[Start of Attachment]
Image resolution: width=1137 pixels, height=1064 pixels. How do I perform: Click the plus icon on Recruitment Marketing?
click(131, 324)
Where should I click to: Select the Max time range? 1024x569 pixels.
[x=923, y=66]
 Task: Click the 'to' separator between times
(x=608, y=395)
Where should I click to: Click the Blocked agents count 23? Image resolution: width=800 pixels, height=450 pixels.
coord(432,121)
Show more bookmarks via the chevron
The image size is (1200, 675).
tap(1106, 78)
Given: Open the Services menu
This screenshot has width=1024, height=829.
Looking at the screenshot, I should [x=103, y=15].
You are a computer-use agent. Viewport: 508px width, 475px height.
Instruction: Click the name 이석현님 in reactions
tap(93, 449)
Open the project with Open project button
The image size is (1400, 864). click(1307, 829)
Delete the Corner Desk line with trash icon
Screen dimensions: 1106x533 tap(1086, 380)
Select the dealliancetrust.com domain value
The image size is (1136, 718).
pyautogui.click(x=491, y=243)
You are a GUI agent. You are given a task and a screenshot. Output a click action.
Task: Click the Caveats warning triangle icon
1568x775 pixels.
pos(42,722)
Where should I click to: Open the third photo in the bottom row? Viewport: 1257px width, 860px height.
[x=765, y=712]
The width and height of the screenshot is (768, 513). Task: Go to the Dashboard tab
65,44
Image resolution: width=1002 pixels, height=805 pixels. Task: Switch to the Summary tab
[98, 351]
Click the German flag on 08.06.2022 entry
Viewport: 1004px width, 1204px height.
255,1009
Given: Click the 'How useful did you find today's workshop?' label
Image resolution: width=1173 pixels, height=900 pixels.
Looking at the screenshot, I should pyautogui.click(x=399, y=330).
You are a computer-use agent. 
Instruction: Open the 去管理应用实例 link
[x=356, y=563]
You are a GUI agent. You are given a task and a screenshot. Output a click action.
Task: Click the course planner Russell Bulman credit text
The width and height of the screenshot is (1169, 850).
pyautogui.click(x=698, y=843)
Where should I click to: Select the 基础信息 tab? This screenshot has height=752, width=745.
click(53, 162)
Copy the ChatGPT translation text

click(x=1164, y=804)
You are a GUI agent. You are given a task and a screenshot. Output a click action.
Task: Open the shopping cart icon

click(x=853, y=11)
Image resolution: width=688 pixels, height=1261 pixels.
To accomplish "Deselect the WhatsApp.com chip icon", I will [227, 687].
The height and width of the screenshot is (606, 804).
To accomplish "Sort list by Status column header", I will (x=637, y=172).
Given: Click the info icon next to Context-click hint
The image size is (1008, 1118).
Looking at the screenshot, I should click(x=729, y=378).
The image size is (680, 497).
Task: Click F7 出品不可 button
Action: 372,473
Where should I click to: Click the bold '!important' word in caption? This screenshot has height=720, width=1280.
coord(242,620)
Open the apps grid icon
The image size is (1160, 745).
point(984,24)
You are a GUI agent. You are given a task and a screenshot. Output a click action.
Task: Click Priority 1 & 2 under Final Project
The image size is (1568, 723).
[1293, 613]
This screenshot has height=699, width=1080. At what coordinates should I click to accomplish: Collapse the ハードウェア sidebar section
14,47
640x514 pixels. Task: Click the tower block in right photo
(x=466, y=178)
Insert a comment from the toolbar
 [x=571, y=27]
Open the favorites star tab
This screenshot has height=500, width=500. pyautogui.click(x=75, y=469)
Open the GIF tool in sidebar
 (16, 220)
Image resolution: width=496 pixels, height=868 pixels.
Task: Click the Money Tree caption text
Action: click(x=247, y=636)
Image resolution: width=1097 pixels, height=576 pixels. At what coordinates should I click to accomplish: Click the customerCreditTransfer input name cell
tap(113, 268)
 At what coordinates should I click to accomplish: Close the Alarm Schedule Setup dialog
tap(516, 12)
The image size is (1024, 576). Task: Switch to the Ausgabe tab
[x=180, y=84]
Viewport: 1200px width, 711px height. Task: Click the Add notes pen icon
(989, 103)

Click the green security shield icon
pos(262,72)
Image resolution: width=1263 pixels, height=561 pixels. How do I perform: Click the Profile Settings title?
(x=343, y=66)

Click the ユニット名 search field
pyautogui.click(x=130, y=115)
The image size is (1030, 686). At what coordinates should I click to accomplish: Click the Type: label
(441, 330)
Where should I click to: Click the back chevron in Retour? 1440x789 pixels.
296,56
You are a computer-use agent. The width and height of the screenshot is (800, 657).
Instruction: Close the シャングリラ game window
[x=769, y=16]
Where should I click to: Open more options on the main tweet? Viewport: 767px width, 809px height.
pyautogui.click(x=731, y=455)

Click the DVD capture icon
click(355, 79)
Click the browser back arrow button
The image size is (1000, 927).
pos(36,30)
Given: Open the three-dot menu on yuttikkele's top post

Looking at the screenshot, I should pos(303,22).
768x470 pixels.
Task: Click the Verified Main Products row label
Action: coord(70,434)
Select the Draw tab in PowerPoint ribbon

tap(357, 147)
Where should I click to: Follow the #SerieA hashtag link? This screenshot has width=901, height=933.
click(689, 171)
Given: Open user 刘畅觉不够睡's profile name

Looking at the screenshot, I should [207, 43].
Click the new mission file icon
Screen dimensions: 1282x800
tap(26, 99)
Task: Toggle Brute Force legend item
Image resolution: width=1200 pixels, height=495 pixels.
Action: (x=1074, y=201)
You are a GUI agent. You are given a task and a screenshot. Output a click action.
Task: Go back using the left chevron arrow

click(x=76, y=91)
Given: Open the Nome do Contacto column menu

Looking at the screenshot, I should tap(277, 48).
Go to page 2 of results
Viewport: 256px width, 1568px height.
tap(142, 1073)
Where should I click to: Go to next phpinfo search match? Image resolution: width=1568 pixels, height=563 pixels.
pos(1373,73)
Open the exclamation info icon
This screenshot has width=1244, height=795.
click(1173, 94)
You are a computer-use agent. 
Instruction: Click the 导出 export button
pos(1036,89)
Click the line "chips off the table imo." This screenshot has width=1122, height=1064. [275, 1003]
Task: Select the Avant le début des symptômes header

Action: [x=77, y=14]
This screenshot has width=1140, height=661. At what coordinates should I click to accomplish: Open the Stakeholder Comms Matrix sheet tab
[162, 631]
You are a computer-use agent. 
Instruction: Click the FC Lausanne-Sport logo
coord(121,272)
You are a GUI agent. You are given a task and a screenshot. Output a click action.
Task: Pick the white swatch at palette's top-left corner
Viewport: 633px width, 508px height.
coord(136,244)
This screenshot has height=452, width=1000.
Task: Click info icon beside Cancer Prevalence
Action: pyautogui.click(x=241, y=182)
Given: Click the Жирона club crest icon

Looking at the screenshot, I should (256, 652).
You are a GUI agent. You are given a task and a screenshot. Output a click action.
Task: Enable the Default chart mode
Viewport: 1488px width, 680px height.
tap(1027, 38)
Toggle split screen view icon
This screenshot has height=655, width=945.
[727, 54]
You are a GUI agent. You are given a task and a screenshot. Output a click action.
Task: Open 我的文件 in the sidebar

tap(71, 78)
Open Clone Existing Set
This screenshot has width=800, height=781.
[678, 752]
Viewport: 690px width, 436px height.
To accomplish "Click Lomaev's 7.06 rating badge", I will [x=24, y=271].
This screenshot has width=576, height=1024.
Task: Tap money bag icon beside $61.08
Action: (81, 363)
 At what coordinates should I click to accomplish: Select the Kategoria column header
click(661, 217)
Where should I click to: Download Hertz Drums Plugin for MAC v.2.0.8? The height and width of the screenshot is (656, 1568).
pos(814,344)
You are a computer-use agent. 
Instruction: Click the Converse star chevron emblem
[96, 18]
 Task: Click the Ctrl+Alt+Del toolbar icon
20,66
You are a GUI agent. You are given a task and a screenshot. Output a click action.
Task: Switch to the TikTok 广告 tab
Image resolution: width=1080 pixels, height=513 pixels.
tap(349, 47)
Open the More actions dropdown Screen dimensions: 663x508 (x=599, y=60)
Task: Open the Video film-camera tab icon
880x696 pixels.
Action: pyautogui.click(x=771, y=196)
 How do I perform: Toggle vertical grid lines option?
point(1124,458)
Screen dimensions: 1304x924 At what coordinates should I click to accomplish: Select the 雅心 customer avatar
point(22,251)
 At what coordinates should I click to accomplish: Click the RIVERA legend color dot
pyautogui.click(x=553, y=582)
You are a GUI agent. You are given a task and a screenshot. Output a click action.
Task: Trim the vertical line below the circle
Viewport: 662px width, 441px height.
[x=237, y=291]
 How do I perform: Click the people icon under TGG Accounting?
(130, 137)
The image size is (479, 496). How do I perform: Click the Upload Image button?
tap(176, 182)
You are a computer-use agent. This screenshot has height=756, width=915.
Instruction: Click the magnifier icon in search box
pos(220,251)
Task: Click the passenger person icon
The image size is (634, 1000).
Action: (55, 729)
[End of Attachment]
**INSTRUCTIONS TO FOLLOW**:
Could you restate, word for word, the lines above from the one with "Task: Click the course" to the one with "Image resolution: width=688", both included?

**ANSWER BOX**:
Task: Click the course planner Russell Bulman credit text
The width and height of the screenshot is (1169, 850).
pyautogui.click(x=698, y=843)
Where should I click to: Select the 基础信息 tab? This screenshot has height=752, width=745.
click(53, 162)
Copy the ChatGPT translation text

click(x=1164, y=804)
You are a GUI agent. You are given a task and a screenshot. Output a click action.
Task: Open the shopping cart icon

click(x=853, y=11)
Image resolution: width=688 pixels, height=1261 pixels.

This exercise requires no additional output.